Frances Moore Lappe: Diet for a Small Planet

A Plowboy Interview with Frances Moore Lappe - fighting the world hunger myths.

| March/April 1982

"Oh yes, Frances Lappe . . . isn't she that cookbook author who mixes beans and rice? "

As the above quote implies, a lot of people do think of Frances Moore Lappe as a sort of "Julia Child of the Soybean Circuit". . . but that's not the only stereotype this woman has had to contend with. She's been seen as everything from an empty-brained cheerleader to a slogans—pouting radical, but Frankie (as her friends call her) is actually a complex, concerned person who strives—in her own thoughts and actions—to avoid narrow and oversimplistic analyses or solutions.

The abiding concern of Lappe's work—the very large job of fighting the injustice of hunger in a world of plenty—has led her to explore food-related topics ranging from protein complementarity to the detrimental aspects of our nation's foreign aid. In the course of those studies, she's authored (or coauthored) Diet for a Small Planet . . . Food First: Beyond the Myth of Scarcity . . . Aid as Obstacle . . . What Can We Do? . . . World Hunger: Ten Myths . . . Mozambique and Tanzania. . . Casting New Molds . . . and, recently, a completely new version of her first book, called The Tenth Anniversary Edition of Diet for a Small Planet.

This energetic woman also founded—in cooperation with Joseph Collins—the Institute for Food and Development Policy, a research and education group that's having a real impact on food policy in the world today. Institute publications have been read and admired at the village level in such places as Bangladesh, the Philippines, and Central America . . . the group's staffers have provided national planning assistance to the presidents of both Tanzania and Nicaragua . . . and Mexico has devised a completely new land use policy based on "food first" concepts.

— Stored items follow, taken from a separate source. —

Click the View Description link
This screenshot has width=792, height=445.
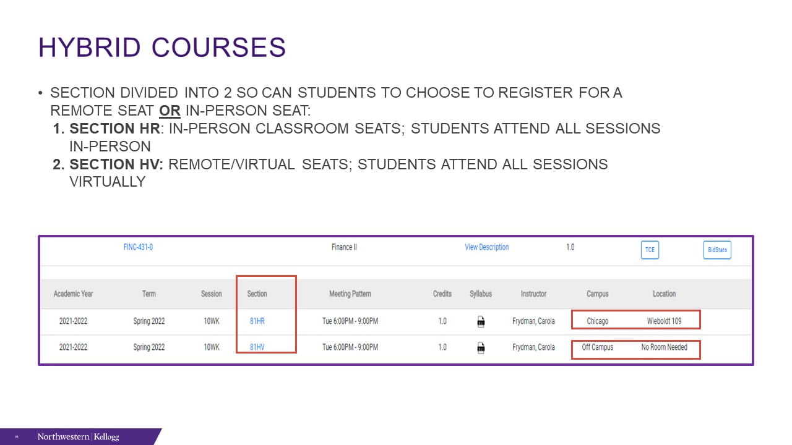(486, 247)
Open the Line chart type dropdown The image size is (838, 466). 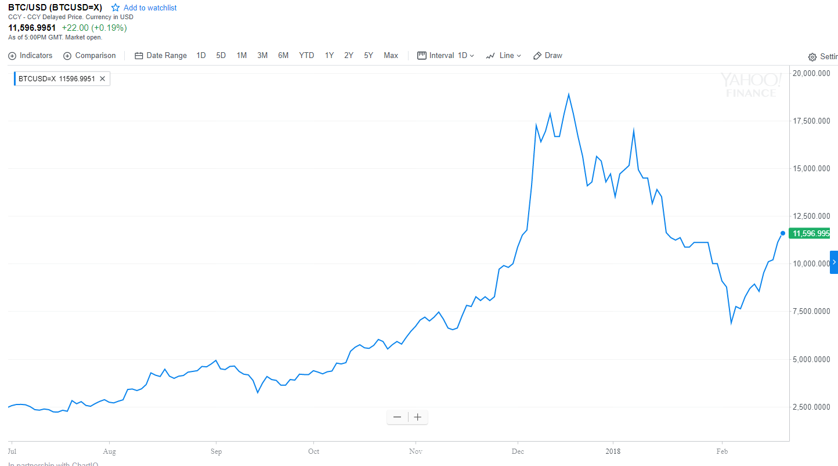(503, 56)
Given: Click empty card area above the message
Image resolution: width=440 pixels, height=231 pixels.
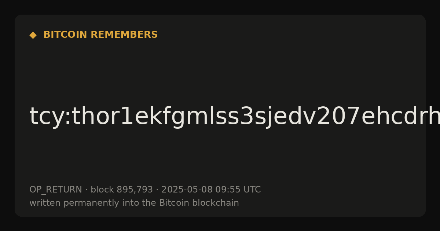Looking at the screenshot, I should point(220,70).
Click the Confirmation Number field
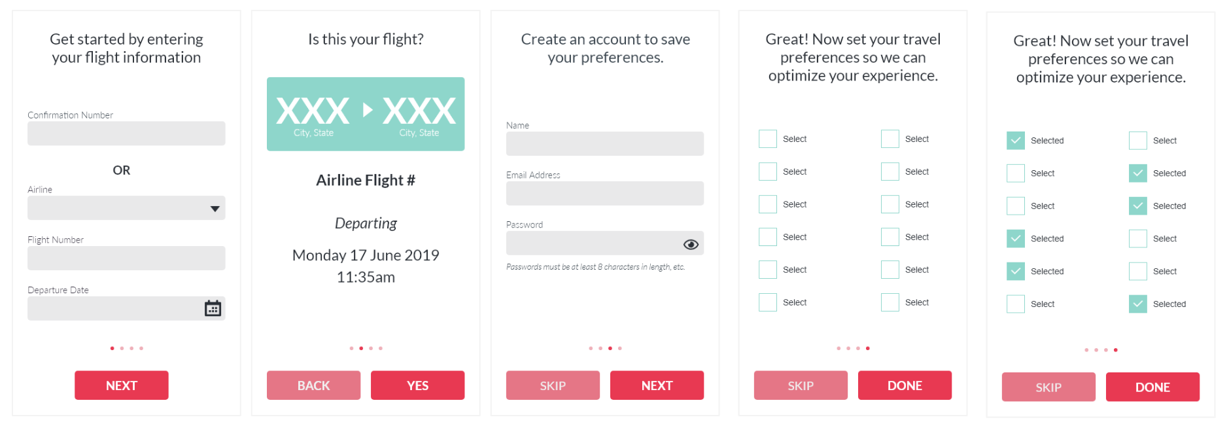Viewport: 1229px width, 428px height. (x=126, y=134)
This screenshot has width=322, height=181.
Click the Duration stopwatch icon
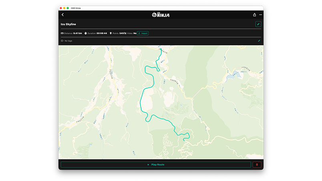[85, 33]
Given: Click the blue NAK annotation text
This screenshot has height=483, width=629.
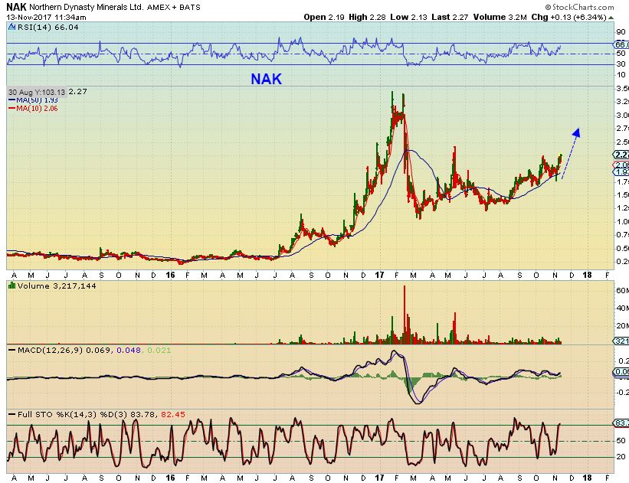Looking at the screenshot, I should coord(267,79).
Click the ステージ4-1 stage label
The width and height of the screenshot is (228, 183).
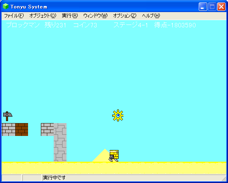coord(131,25)
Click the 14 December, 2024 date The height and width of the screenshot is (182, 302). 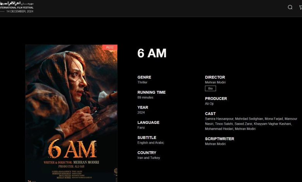[20, 11]
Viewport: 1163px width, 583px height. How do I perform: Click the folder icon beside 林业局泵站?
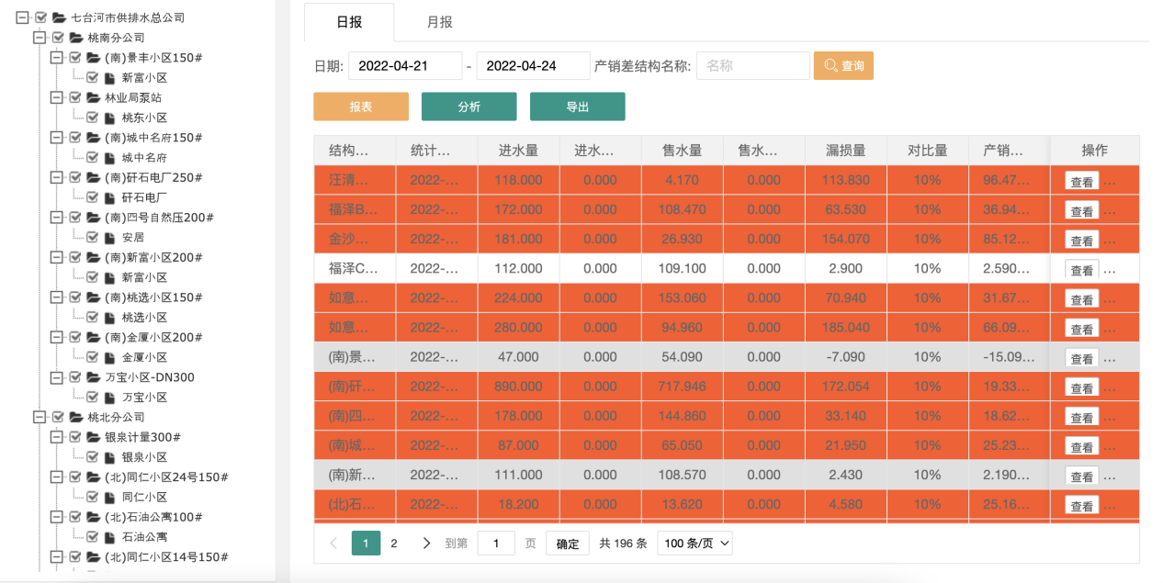click(x=93, y=97)
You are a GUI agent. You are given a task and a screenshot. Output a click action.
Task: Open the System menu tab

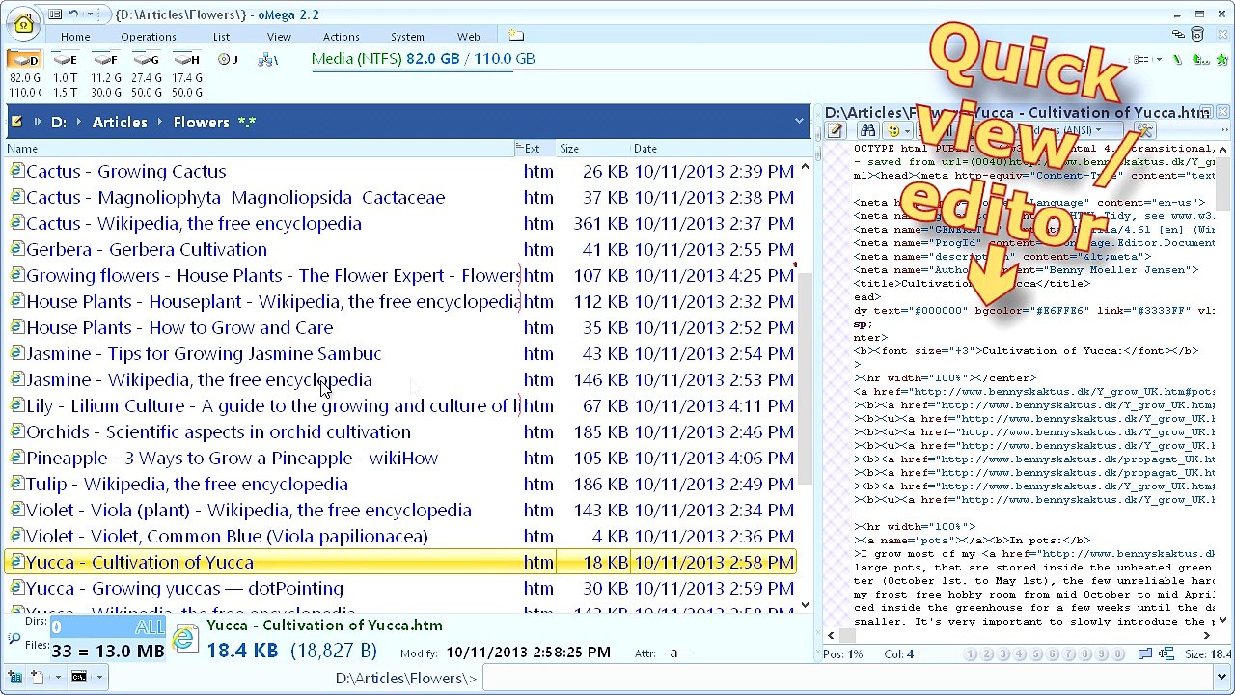click(x=407, y=37)
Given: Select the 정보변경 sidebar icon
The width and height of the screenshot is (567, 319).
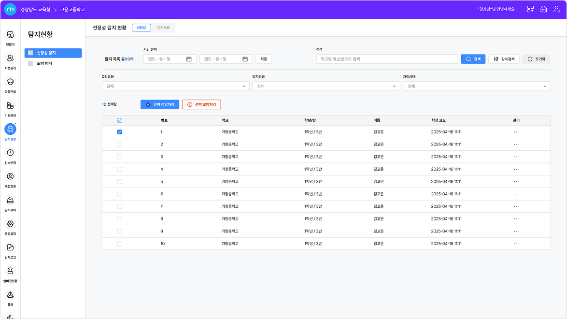Looking at the screenshot, I should (x=10, y=154).
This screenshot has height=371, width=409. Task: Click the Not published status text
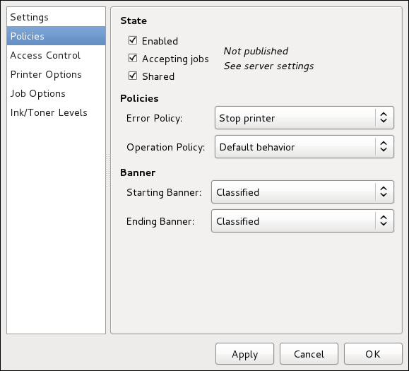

Just as important, Frankie hasn't let her determination diminish her warm and unpretentious personality. She puts a great deal of energy into raising her two children, Anthony and Anna . . . is honestly willing to answer "I don't know" to a question she hasn't fully studied . . . and was just as attentive to the needs of the two MOTHER staffers who visited her as they tried to be to hers.

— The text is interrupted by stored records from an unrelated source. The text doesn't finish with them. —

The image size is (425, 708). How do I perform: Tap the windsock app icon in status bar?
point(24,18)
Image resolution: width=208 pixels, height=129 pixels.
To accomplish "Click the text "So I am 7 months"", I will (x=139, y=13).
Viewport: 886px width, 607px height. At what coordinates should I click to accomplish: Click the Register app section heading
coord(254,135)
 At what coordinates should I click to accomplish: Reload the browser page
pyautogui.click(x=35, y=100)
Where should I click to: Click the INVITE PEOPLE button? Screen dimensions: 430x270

Photographer Steve Keull and writer Pat Stone spent a long but memorable day interviewing Ms. Lappe in her home city of San Francisco. (Actually, one of the reasons the exchange took so long was that the threesome tape-recorded the discussion in snatches: Frankie was so burned out on indoor desk work—having just finished her new Diet volume—that they spent the entire day at wharfs, public parks, and open-air diners in search of an outdoor spot where they could hear themselves talk.) We think that-regardless of whether you agree with everything Ms. Lappe says—you'll find this edited transcript of their discussions more than a little eye-opening.

PLOWBOY: Ms. Lappe, you've made the struggle against the causes of world hunger your life's work. I'd imagine that one of the most difficult obstacles to educating people about such problems is the fact that many individuals find the issue too depressing to even think about.